## Supplied passage

116 3rd St SE
Cedar Rapids, Iowa 52401
AMES — Iowa State is ranked in the Associated Press poll for the first time since 2005. Coach Matt Campbell could not care less.
'I had no reaction,' Campbell said. 'I think it is what it is.'
He said those are things you want to be in and pay attention to at the end of the season. Right now, it doesn't mean much.
'I think the reality of it is that's what makes college football really hard — and that's why people don't stay in that poll — because they do react to it and they have reactions to it,' Campbell said.
The polls are great for the fans and the school because it brings attention to Iowa State, but for Campbell and his football team, polls are meaningless.
Old faces back again
Ever since Campbell was hired to be Iowa State's head coach, he has embraced the past and welcomed back former coaches and players.
This week, former coaches Dan McCarney (1995-2006) and Johnny Majors (1968-72) will be back in Ames.
'It's great to have people that have been in the foundation of true success here,' Campbell said. 'It's so great for our kids to have coaches that come back around and certainly players that come back around because it reminds them of where they want to be and where they want to have a chance to finish.'
What makes these two coaches stand out is they didn't have success for just six or seven games, they sustained success for years.
Majors has the seventh-most wins in Iowa State history despite coaching just five seasons. He also holds the distinct honor of taking Iowa State to its first bowl game.
McCarney led Iowa State to five bowl games, more than any other coach in school history and his 56 wins are the most in school history.
'They're great mentors to all of us and I'm just excited to have great coaches like that back around our football program,' Campbell said.

## Tasks to carry out
• A. In the Iowa State football article, why does Campbell say it is good for his players when former coaches and players come back around? Answer in one to three sentences.
• B. Pick up the Iowa State football article after its final sentence and continue it.
The listing that comes next is drawn from a separate source and is unrelated to the article.

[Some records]
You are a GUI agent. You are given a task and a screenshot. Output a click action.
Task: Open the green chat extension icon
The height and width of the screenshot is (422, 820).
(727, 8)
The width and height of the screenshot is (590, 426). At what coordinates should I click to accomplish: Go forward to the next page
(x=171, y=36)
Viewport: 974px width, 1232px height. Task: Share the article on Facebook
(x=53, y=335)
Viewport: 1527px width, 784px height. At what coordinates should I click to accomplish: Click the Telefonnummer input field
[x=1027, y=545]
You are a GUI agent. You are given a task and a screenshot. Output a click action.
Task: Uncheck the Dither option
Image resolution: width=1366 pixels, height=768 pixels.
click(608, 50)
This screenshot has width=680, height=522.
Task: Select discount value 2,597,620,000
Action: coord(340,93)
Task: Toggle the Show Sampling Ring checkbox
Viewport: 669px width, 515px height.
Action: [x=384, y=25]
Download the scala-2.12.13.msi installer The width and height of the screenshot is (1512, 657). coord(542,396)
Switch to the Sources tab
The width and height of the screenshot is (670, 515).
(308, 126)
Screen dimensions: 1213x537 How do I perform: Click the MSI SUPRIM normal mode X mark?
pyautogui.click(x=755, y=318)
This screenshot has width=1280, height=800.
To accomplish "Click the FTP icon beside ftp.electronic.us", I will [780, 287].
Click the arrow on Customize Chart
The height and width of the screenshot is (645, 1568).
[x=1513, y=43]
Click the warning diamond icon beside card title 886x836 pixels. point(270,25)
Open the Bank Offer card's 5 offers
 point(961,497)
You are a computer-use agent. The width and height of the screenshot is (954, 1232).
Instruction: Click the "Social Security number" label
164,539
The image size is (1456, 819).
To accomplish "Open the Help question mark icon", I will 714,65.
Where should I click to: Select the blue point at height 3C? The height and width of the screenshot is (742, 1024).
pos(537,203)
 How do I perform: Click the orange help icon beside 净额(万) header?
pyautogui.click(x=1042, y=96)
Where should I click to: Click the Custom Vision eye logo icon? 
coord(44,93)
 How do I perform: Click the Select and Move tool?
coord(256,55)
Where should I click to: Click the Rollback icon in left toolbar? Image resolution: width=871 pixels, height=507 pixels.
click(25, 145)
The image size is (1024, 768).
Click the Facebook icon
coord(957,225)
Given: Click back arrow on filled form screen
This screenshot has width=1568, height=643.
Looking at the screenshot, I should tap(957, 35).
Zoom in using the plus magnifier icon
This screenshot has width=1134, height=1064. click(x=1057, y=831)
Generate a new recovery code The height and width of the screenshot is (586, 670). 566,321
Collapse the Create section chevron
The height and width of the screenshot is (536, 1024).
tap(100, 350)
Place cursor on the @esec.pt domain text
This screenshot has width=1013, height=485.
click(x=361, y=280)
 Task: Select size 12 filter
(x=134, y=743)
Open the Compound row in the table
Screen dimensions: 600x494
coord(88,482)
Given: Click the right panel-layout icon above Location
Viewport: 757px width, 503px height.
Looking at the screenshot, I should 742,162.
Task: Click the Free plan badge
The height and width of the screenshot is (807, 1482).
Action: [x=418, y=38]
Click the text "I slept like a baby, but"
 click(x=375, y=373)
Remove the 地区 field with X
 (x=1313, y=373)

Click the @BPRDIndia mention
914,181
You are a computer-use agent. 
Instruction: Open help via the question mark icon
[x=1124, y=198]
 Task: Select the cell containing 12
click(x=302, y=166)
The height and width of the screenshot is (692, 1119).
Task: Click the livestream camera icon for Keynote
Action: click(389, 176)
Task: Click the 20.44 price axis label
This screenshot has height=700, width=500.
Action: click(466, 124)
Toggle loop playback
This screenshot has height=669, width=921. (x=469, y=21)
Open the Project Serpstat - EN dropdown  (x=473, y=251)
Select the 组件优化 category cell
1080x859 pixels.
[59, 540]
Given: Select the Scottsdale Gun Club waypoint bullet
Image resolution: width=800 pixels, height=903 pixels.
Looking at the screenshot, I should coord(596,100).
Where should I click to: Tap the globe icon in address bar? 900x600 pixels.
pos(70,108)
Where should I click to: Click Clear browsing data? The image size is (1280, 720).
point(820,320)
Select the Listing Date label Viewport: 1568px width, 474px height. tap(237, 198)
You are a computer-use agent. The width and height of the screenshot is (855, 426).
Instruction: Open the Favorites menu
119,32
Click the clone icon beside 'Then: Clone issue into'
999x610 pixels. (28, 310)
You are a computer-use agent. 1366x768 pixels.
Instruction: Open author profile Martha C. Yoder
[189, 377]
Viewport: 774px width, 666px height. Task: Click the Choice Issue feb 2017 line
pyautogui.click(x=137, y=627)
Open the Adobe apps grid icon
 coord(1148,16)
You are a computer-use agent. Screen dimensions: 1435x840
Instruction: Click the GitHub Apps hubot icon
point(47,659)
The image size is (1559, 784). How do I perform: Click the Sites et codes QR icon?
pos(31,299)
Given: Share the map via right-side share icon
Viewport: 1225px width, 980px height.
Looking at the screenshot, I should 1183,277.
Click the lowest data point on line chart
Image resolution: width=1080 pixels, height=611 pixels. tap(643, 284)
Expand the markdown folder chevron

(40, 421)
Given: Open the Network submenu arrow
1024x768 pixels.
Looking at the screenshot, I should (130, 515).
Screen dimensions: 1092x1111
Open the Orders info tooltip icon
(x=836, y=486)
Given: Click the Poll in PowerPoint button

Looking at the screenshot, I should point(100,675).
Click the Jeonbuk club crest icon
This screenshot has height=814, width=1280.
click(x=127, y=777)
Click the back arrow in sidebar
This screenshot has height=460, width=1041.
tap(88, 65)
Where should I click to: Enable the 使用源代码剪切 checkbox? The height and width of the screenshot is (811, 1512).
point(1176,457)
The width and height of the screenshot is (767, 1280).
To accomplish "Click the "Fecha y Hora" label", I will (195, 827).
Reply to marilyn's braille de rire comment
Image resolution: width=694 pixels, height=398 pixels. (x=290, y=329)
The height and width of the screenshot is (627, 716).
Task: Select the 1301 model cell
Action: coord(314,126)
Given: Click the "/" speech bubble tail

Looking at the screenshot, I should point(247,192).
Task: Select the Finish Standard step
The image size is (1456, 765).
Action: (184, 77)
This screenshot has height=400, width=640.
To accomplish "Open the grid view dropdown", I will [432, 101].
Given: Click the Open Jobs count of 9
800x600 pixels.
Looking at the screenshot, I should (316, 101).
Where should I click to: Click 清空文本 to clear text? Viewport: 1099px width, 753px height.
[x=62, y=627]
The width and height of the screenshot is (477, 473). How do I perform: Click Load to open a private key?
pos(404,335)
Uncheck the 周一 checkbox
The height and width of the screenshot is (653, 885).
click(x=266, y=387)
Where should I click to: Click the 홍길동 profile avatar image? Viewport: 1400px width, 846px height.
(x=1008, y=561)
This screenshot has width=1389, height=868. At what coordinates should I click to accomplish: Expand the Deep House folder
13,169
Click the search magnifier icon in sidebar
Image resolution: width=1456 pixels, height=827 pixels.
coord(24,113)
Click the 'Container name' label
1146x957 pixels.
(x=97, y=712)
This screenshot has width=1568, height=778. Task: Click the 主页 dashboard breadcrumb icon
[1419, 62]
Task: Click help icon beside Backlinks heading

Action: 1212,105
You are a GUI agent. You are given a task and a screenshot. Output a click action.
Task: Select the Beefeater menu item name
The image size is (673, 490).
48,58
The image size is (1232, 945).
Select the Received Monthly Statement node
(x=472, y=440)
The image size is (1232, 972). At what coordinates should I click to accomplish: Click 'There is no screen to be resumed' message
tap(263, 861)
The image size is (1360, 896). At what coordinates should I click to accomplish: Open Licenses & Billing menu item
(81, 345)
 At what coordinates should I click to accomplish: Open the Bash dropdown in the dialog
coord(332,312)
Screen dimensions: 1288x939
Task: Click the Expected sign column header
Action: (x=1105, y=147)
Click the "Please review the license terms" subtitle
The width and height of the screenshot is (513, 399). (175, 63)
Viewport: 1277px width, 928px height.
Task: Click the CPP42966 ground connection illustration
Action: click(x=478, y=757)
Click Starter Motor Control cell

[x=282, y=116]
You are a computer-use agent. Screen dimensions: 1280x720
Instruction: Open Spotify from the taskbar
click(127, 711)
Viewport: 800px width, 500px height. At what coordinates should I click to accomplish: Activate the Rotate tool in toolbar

## Exercise responses
• A. Campbell says it reminds the players of where they want to be and where they want to have a chance to finish. He describes these returning figures as people who were part of the foundation of true success at Iowa State.

• B.
Situational football key to Iowa State's success
Iowa State practices situational football a lot. Campbell said as small as Iowa State's margin for error is, it has to be great at situational football.
Fourth down conversions and red-zone offense have been bright spots this year.
The Cyclones are 8-of-11 on fourth downs and 28-of-31 on red-zone scores.
Campbell tries to mesh the emotion and flow of the game with the analytical part to determine whether or not Iowa State goes for it on fourth down like it did in a key spot early in the game against Texas Tech.
'Stress, that's what goes into that,' Campbell said of the decisions on fourth down. 'I think the biggest thing that we try to do and I try to do — we do talk about it, there are some percentages and there are some analytics to some of that — but I think so much of it is really just a gut feeling. What's the flow of the game?'
Campbell has less stress in the red zone. In fact it's usually the opposing team's coach who starts to stress because Iowa State has so many playmakers.
The Cyclones can run it with David Montgomery, or they have six legitimate receiving threats. Only four of them are out there at a time, but every one of them has to be accounted for.
'Any time you have four of our receivers out there, it certainly gives you options,' Campbell said.
While the players are important in situational football, so are the coaches.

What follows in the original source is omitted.